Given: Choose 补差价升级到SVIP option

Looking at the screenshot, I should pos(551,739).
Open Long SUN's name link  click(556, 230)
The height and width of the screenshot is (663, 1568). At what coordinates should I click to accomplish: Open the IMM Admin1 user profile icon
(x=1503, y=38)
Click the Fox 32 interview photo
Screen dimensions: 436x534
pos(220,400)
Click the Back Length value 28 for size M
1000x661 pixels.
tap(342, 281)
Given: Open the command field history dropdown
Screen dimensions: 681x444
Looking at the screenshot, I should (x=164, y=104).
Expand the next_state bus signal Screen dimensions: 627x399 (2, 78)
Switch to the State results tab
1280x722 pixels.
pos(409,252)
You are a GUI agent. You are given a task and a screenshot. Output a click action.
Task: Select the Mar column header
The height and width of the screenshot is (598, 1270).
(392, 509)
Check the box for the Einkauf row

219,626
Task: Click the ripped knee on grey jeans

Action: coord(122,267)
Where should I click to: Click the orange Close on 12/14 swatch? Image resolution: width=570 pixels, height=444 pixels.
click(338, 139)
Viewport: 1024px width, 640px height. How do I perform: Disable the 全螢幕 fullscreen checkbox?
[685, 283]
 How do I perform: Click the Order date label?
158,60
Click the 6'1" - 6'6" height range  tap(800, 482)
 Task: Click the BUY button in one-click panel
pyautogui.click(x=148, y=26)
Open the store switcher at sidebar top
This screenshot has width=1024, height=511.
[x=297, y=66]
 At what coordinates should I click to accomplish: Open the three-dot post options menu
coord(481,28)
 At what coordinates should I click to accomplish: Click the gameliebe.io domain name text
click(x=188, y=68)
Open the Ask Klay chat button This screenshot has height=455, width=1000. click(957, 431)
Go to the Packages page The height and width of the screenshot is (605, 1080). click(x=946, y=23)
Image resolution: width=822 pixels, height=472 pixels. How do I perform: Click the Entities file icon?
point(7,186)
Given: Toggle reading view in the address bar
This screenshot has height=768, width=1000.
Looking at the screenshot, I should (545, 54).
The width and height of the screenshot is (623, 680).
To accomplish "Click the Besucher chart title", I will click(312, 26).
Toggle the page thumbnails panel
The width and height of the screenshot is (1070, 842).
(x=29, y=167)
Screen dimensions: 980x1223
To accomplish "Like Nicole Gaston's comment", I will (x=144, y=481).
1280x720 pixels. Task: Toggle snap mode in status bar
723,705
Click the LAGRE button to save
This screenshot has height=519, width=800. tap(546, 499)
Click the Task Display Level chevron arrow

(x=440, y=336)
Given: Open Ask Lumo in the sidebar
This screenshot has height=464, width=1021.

▶ _EXERCISE REQUIREMENTS_
Your output should be the lines from the one with "Screen dimensions: 980x1223" through the last line of the entries above, copied exactly and nothing more.

▶ _SOLUTION TO THIS EXERCISE_
Screen dimensions: 980x1223
To accomplish "Like Nicole Gaston's comment", I will (x=144, y=481).
1280x720 pixels. Task: Toggle snap mode in status bar
723,705
Click the LAGRE button to save
This screenshot has height=519, width=800. tap(546, 499)
Click the Task Display Level chevron arrow

(x=440, y=336)
Given: Open Ask Lumo in the sidebar
This screenshot has height=464, width=1021.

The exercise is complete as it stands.